BEGIN SOURCE INFORMATION
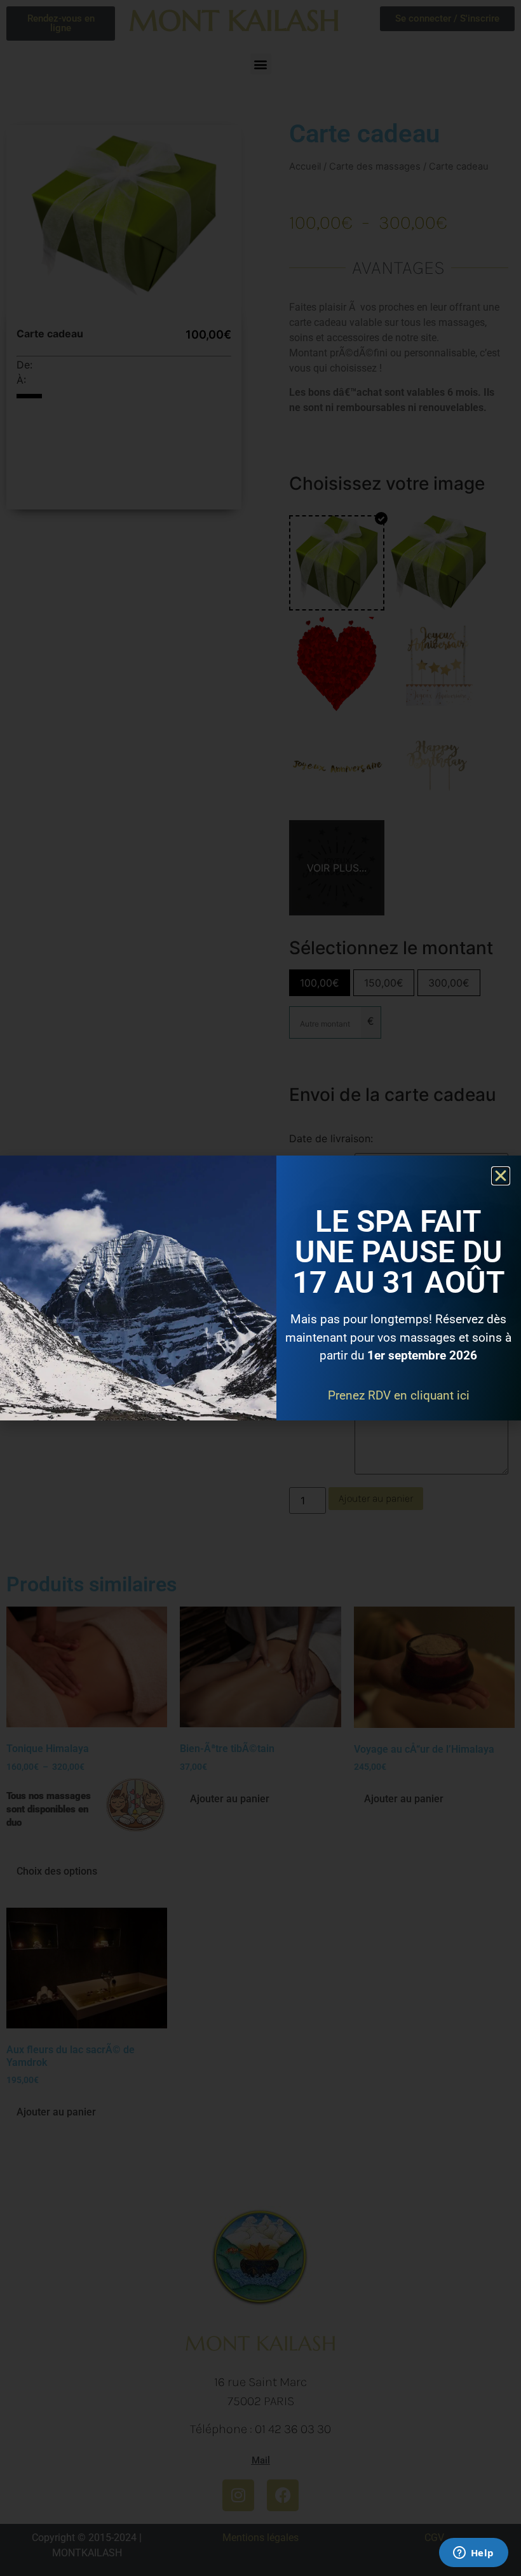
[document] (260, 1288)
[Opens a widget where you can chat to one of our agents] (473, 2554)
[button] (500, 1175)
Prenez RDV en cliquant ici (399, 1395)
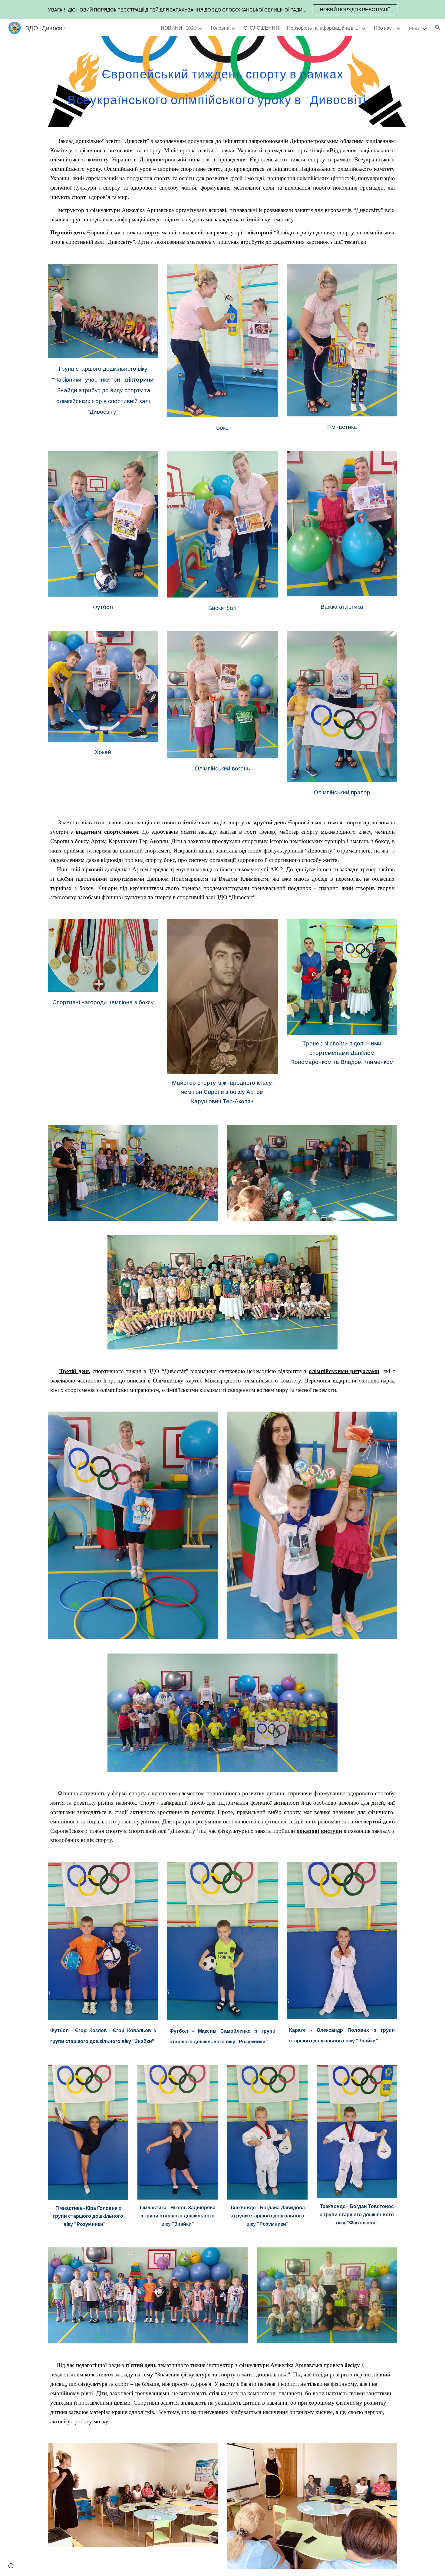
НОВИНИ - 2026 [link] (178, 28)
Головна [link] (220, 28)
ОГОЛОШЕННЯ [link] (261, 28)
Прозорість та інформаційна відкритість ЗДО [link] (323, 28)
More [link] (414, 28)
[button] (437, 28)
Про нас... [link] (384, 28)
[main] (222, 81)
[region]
END SOURCE INFORMATION
BEGIN SOURCE INFORMATION
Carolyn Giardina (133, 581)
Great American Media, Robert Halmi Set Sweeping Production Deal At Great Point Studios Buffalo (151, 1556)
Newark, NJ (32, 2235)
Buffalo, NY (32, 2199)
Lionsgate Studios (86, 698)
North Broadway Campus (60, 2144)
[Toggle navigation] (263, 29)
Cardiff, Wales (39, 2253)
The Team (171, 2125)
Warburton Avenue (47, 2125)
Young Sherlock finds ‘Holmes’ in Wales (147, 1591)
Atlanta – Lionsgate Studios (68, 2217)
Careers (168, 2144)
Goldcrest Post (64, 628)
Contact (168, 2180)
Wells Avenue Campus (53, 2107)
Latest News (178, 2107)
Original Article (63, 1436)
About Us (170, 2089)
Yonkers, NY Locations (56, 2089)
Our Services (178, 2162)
END SOURCE INFORMATION
> [EXERCISE] All that belongs in the answer is the run of lines above from the line containing "Atlanta – Lionsgate Studios (68, 2217)" through the line containing "Our Services (178, 2162)", exactly as written.

> [WRITTEN ANSWER]
Atlanta – Lionsgate Studios (68, 2217)
Careers (168, 2144)
Goldcrest Post (64, 628)
Contact (168, 2180)
Wells Avenue Campus (53, 2107)
Latest News (178, 2107)
Original Article (63, 1436)
About Us (170, 2089)
Yonkers, NY Locations (56, 2089)
Our Services (178, 2162)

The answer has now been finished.